Check the data set to see if the information is there to do the test the way you had planned. If not, adjust your hypotheses accordingly. (You may have had a perfectly reasonable plan, but it didn’t match the plan of the poeple conducting the study, you wan’t have data matching your plan.)
Compute a number or make graph (or both) from your data to get some sense for the data before you do your test. Make a ball park estimate for the p-value.
Use R to create the randomization distribution.
Use your randomization distribuiton to compute a p-value. (Are you doing a 1-tailed test or a 2-tailed test? Why?)

How did the p-value compare to your estimate?
Interpret your p-value.

What conclusion can we draw? Do you find the result surprising or confirming?

Cocaine Addiction

Question: Does taking Lithium help cocaine addicts avoid relapse?

Data: The data are summarized in the table below.

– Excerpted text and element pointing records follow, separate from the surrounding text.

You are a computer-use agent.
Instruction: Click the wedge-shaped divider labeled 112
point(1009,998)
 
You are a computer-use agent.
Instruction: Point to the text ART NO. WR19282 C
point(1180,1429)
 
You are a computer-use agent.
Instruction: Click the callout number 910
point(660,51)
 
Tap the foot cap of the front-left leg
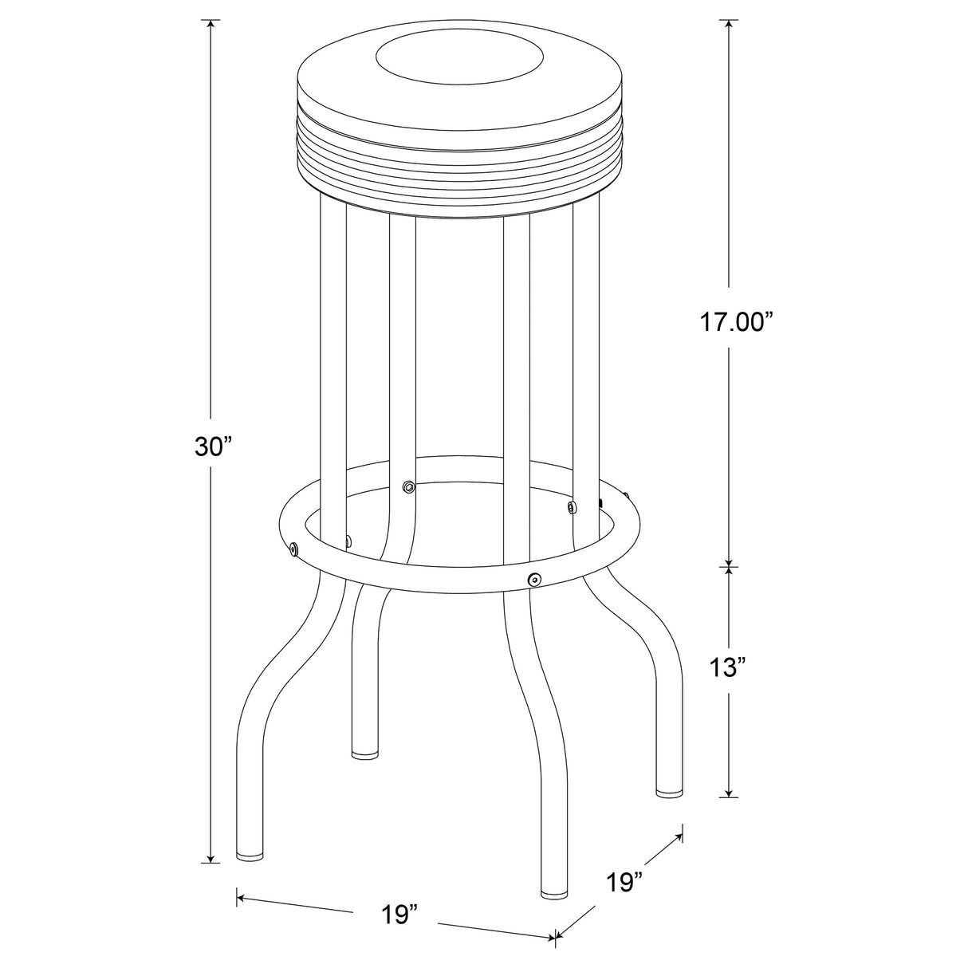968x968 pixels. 252,856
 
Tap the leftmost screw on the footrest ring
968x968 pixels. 295,548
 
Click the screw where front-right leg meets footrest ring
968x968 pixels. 533,578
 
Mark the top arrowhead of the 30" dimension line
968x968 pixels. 211,24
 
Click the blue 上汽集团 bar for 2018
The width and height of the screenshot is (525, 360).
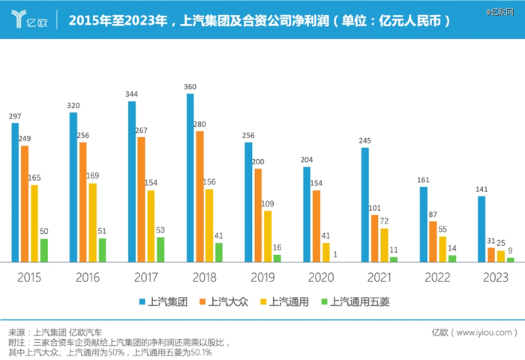click(190, 178)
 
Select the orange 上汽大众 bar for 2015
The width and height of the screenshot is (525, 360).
click(25, 203)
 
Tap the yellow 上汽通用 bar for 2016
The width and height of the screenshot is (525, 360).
click(92, 222)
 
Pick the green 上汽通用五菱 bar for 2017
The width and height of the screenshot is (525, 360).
click(160, 249)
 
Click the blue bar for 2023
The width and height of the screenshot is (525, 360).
click(482, 229)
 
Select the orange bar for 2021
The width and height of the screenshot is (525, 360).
click(374, 238)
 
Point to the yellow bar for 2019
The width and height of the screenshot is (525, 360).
click(268, 236)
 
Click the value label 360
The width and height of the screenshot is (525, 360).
click(190, 87)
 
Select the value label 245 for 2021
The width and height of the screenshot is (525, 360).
click(364, 141)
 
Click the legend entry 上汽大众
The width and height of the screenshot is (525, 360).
click(224, 302)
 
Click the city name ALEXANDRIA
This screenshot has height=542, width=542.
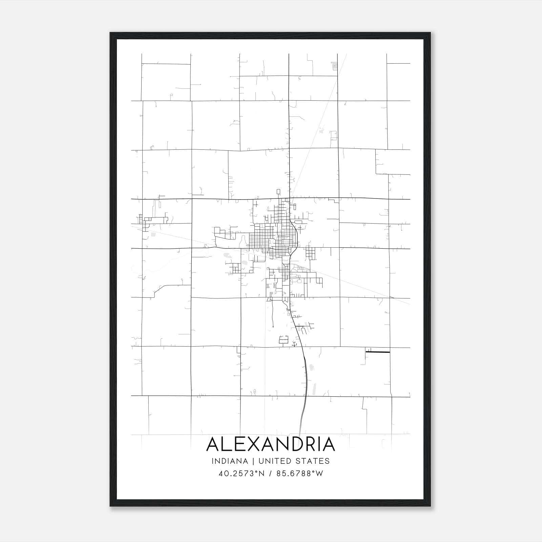coord(271,444)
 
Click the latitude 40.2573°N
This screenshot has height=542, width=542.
coord(242,474)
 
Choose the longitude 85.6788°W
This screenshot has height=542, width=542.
coord(300,474)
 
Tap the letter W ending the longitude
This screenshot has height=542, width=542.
coord(319,474)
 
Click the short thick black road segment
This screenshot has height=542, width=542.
coord(378,352)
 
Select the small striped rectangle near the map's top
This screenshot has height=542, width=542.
coord(335,66)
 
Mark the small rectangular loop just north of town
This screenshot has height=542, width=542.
coord(278,192)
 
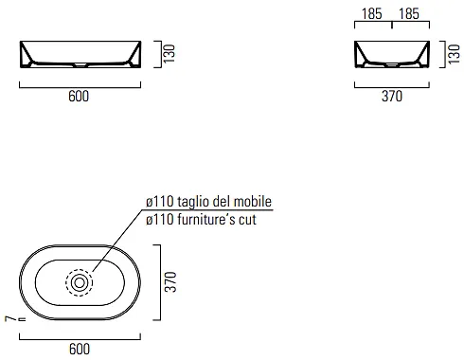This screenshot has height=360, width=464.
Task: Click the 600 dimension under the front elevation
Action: coord(79,96)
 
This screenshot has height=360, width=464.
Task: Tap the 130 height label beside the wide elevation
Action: coord(170,54)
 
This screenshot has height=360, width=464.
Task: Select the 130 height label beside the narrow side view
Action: coord(454,54)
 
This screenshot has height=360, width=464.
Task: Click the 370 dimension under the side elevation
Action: coord(392,96)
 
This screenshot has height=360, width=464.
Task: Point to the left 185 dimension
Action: coord(372,14)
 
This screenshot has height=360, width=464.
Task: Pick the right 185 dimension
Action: coord(409,14)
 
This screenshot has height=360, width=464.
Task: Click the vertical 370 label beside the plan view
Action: coord(170,281)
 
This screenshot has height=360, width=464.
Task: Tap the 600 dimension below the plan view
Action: coord(80,349)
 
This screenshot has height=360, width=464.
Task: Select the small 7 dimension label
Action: coord(10,318)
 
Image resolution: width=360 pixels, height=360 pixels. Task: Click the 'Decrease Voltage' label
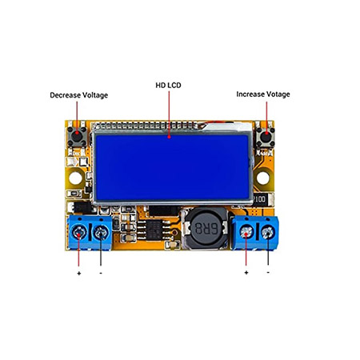click(79, 95)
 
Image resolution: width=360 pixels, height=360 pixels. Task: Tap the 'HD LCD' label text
click(168, 86)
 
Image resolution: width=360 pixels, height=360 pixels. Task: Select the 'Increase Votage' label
click(263, 94)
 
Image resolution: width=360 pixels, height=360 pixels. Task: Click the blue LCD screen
click(172, 167)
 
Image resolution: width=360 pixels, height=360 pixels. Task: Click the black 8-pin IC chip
click(154, 230)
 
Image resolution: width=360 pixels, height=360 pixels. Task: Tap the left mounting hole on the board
click(75, 178)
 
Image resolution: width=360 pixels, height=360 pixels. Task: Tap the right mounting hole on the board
click(263, 178)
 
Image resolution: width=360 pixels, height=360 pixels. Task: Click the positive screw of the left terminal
click(78, 233)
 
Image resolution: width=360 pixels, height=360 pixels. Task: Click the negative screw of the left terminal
click(101, 233)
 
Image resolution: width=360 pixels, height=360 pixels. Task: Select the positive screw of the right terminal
click(246, 232)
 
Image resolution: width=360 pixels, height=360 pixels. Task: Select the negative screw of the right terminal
click(268, 232)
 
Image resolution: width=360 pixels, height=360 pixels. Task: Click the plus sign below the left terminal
click(79, 274)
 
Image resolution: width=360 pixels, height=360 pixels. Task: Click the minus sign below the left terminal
click(101, 273)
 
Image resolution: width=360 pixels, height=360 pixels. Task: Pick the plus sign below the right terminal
click(246, 273)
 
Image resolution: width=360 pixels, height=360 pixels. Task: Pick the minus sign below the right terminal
click(268, 272)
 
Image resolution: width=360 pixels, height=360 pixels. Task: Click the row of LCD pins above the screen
click(146, 126)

Treatment	Relapse	No Relapse
Lithium	18	6
Placebo	20	4

We can create a data set like this with the following R code (which is faster than typing it all into Excel or something like that).

CocaineStudy <-
  bind_rows(
    do(18) * tibble(treatment = "Lithium", result = "Relapse"),
    do( 6) * tibble(treatment = "Lithium", result = "No Relapse"),
    do(20) * tibble(treatment = "Placebo", result = "Relapse"),
    do( 4) * tibble(treatment = "Placebo", result = "No Relapse")
  )

View(CocaineStudy)  # Don't put this line into your R markdown!

Doris and Buzz

Question: Can dolphins communicate?

Setup: Two dolphins, Doris and Buzz, were trained to learn that they can get food by pushing one of two buttons depending on whether a light is on or off.

Later, Doris and Buzz were placed in the same tank, but separated by a curtain. The light was on the side with Doris and the buttons on the side with Buzz.

Data Set: Buzz pushed the correct button in 15 times in 16 attempts.

Smiles and Leniency

Question: Will college disciplinary panels be more lenient if you smile in the photo that is attached to your case paperwork?

Data: Smiles (in Lock5withR)

Pulse and Sex

Question: Does resting pulse in healthy young adults differ by sex?

Data: BodyTemp50 (in Lock5withR)

Doris and Buzz, Part 2

In a repetition of the Doris and Buzz experiment, a wooden separator was used instead of a curtain.

Data Set 2: Buzz pushed the correct button 16 times in 28 attempts.

Hugo

The German game Mitternachtsparty (Midnight party) has an important “character” named Hugo, a ghost who climbs the stairs out of the cellar and then chases players around a balcony while they try to duck into unoccupied rooms. Players roll dice and move the number rolled, unless they roll Hugo, in which case Hugo moves instead.

The first time I played this with my kids, I did some quick calculations about the average sqaures moved per turn for players and for Hugo, and used those calculations to optimize the placement of my pieces. (Rule number one at our house: Dad plays to win.) It didn’t go so well for me. I was expecting to see Hugo rolled one time in six, but it seemed like we got way too many Hugos (and I got clobbered).

Curious about the die and my apparent bad luck, I rolled the die 50 times. Hugo came up 16 times. Is that enough evidence to be suspicious that the die is not fair?

Overview

One way to think about a hypothesis test is that we have to make a decision based on the data, much like a jury makes a decision in a court of law based on the evidence.
1. What are the two decisions a jury can make?
2. When we conduct a hypotheses test, what are the two decisions we can make? How do we decide which one to make?

When we conduct a hypothesis test, there are two types of mistakes we can make. What are they? (They have very boring names: Type I errror and Type II errror. Call me over to find out which is which.)

How can we reduce how often we make type I error? Why does this make it easier to make a type II error?

What is a “significance level”? What letter do we usually use for significance level?

What does the phrase “statistically significant mean”?

What are the 4 steps for conducting a hypothesis test?

We have studied three kinds of hypothesis tests. Every example we have seen has been one of these three kinds.
1. What are the three kinds
2. How do you create a randomization distribution for each kind?

What is the difference between a 1-tailed test and 2-tailed test? How do we decide which to do? [Note: 1-sided and 2-sided are other terms for the same thing.]

If you make a histogram of a null distribution, what features do you expect to see? Why?
What is a p-value and how do we use it to weigh the evidence provided by the data?